Black Men Raised By Single Parent And High Blood Pressure


High blood pressure and hypertension are conditions especially endemic among the Black population in the US. Societal disadvantage, proliferation of fast food restaurants in predominantly Black neighborhoods and the unique ability to retain salt are some of the main reasons why so many suffer from it in the Black community.

Recently, childhood experience has also been linked to adult high blood pressure.

A health data taken for 500 Black men over the age of 20 in Howard university showed that those who had lived with one parent rather than two had on average higher blood pressure readings.

The results also showed that men who had grown up in single parent households also had a 46 percent greater risk of developing high blood pressure, also known as hypertension.

Debbie Barrington led the study at the National Institute on Minority Health and Health disparities with colleagues at the National Institutes of Health in Bethesda, Maryland.

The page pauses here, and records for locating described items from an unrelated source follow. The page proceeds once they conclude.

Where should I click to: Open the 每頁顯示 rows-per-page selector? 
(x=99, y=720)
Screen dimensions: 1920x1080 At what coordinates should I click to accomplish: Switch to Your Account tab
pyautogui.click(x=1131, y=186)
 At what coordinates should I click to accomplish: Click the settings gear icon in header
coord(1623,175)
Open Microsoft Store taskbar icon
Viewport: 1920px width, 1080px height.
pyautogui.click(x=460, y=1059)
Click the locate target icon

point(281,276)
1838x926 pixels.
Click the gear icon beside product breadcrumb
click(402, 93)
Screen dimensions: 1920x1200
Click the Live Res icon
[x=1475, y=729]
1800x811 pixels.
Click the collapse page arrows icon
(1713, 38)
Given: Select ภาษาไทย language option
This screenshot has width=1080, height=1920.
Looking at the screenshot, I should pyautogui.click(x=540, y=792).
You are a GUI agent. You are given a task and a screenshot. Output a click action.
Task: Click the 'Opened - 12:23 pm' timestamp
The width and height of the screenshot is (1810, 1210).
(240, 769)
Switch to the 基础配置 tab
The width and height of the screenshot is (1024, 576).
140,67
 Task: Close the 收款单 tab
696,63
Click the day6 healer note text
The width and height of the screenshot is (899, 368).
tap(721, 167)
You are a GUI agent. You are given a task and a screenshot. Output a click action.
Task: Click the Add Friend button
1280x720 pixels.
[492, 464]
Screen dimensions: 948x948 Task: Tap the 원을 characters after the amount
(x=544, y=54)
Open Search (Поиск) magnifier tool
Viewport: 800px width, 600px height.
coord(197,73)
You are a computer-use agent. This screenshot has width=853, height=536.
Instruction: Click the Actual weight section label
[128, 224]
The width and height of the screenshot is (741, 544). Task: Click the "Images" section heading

According to Barrington, the differences in maximum blood pressure between the men raised by two parents versus one were greater than the changes produced by some common prescription blood pressure drugs. High blood pressure is known to increase the risk of stroke and heart attack. The lower the maximum blood pressure (the top number), the better, with a reading under 120 millimeters of mercury (mmHg) considered best.

Barrington went to say that it might not be the presence of both parents but the implications of having one parent missing as the key to later developing high blood pressure.

Children growing up with only one parent present are more likely to experience poverty and the hardship that it brings, therefore increasing pressure on the child. Research shows that children living with both parents are more likely to succeed academically and increase their employment prospects, while those raised in single house holds are more likely to fall by the way side further adding more pressure.

It is important to note that the study does not state that those men who did not live with both parents are destined to develop high blood pressure in the future.